Cost of rent in Ireland a major factor for returning emigrants

How much can you expect to pay to rent around Ireland?

Thinking of coming back to live in Ireland? The cost of renting a home might be a surprise. Photograph: Getty Images

A year ago this week, Finn Hynes and her husband Matt Byrne moved home to Ireland, after six years in Sydney. The couple, who got engaged en route to Australia in December 2010, were accompanied on the return journey by their toddler sons, Elwood (three) and Otis (one).

When the couple decided to return to Ireland in January 2016, they began their online search for a family home to rent, focusing their search on the town of Greystones.

But in the six months it took to put their relocation plan in action and leave their two-bed apartment in Sydney, Hynes says they were “priced out of the market” in Ireland. “When we arrived back, rents had shot up dramatically.”

Supply issues were also beginning to become apparent to the couple, who initially stayed with their parents on their return to Ireland. When they started their online search for a new home to rent, “there were places available, at least”, Hynes says. But by the time they were back in Ireland and the search had intensified, they found little on the market in their chosen area.


“Greystones was where we wanted to be, but not one place to rent, suitable for a family, came up in the first six weeks we were home.”

The family are currently living in Wicklow town, where they are renting a house from a relative, having had to widen their search area from their preferred area. Byrne commutes to Sandyford to work, and Hynes runs a gift box delivery company,, from home.

Finn Hynes and son Elwood: Wicklow town is lovely, but it’s not Greystones

"It's a lovely town, and we've put down roots here. But I'd like to be closer to family and the city. My parents are in Dalkey and my husband's family are in Greystones," Hynes says. People ask me what it's like being back ... but I've come back to a different part of Ireland."

It’s a familiar story, and one that is becoming a major factor in the decision facing many emigrants weighing up whether to return to Ireland, or not.


Rents in Ireland rose by 13.4 per cent between January and March of this year, according to the most recent Rental Price Report from, published last month, and the national average rent is now €1,131. Rents in the capital are rising faster than elsewhere, and the average monthly rent in the city centre is now €1,690.

According to the research, based on a survey of 4,000 tenants, the cheapest place in the capital to rent a one-bed apartment is Dublin 22, where it will cost an average €1,079 a month.

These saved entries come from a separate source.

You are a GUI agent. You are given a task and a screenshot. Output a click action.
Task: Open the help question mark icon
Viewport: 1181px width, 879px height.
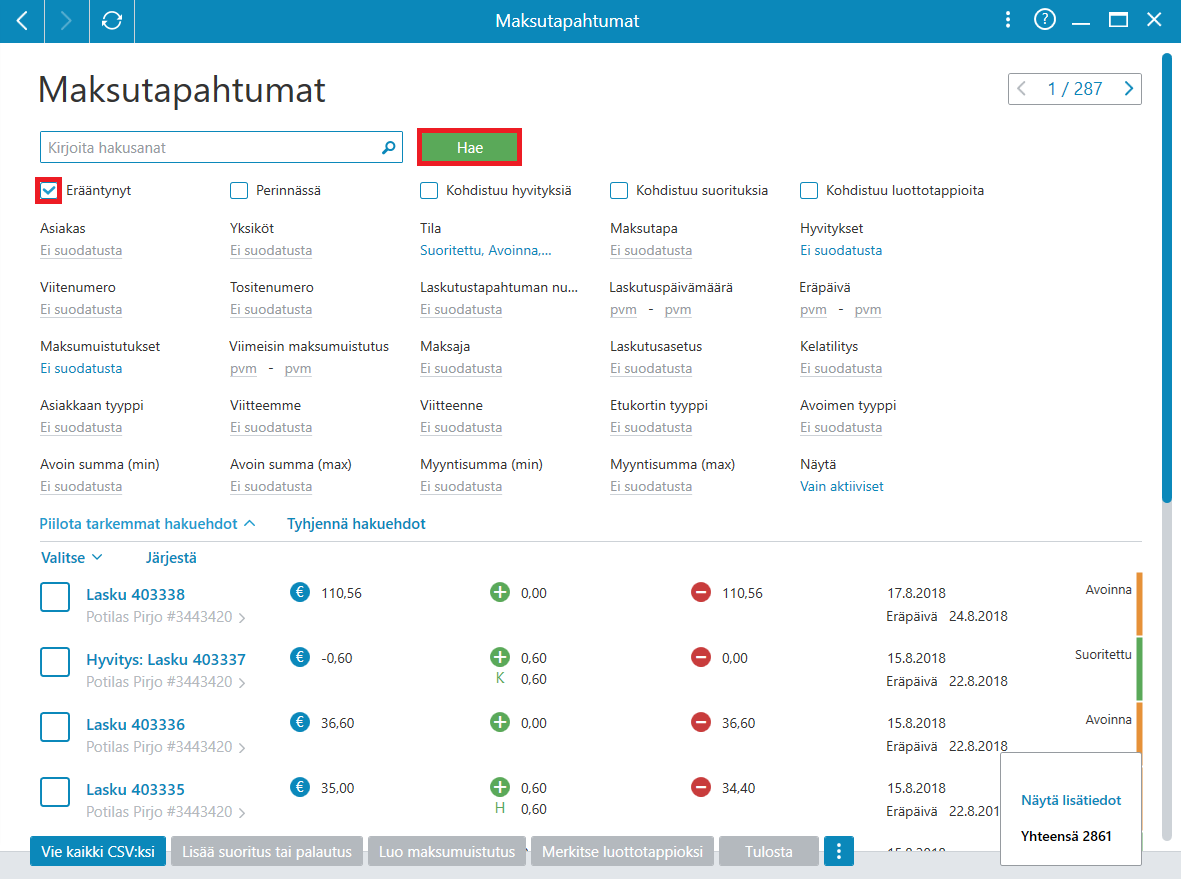pos(1044,20)
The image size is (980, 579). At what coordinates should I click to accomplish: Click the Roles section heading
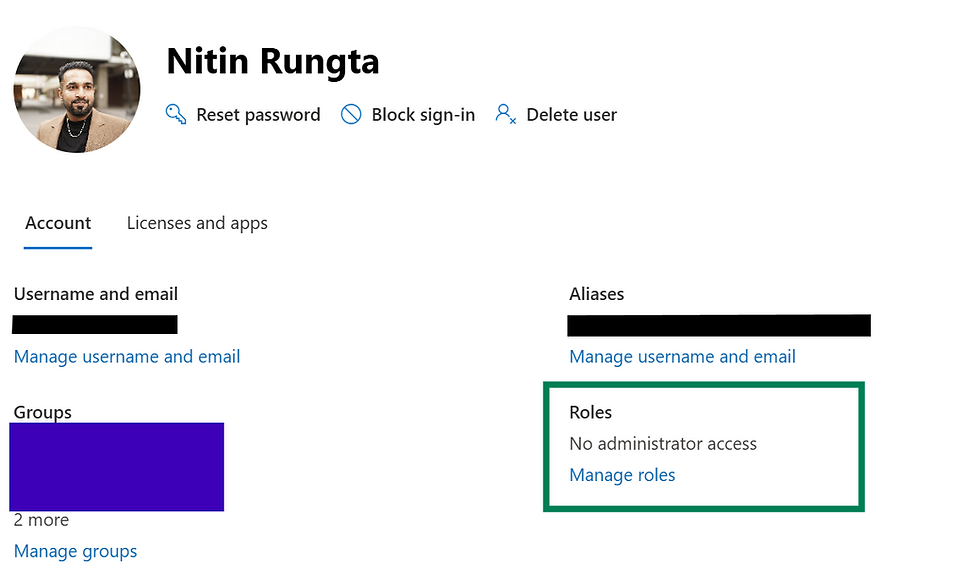pos(590,412)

Spread the net to include the entire county, and the price drops to €1,043 in north Dublin.

A move closer to the city centre would cost the young professional looking for a one-bedroom apartment an average of €1,383 in Dublin 1, and €1,621 across the Liffey in Dublin 2.

A family looking for a five-bedroom house to rent in the same catchment zone can expect to pay €2,482 a month in the popular Dublin 6 suburbs of Ranelagh, Rathmines, Rathgar and Milltown, and could pay up to €3,141, if they want to live in Dublin 2.

Cork is the priciest of the regional capitals in which to rent a home, with a one-bedroom apartment costing an average €836 , and a five-bedroom house coming in a €1,352. In Galway those figures are €735 and €1,188, and in Limerick they are €655 and €1,059.

The average monthly rent in the commuter zone counties of Wicklow (€1,168), Kildare (€1,131), and Meath (€1,081) make them Leinster's most expensive places in which to live. In Munster, outside of urban areas, Cork county has the highest average monthly rent (€806), while Clare (€677) is the least expensive.

Renting in Galway county will cost an average of €704, making it the most costly place to set up home in Connacht/Ulster, while Leitrim's national average monthly rent of €517 makes it the most inexpensive place in the country in which to rent a home.


Relocation companies can make the business of moving from one country to another a lot less painful than doing it yourself, and some of them will even do the househunting for you, for a fee.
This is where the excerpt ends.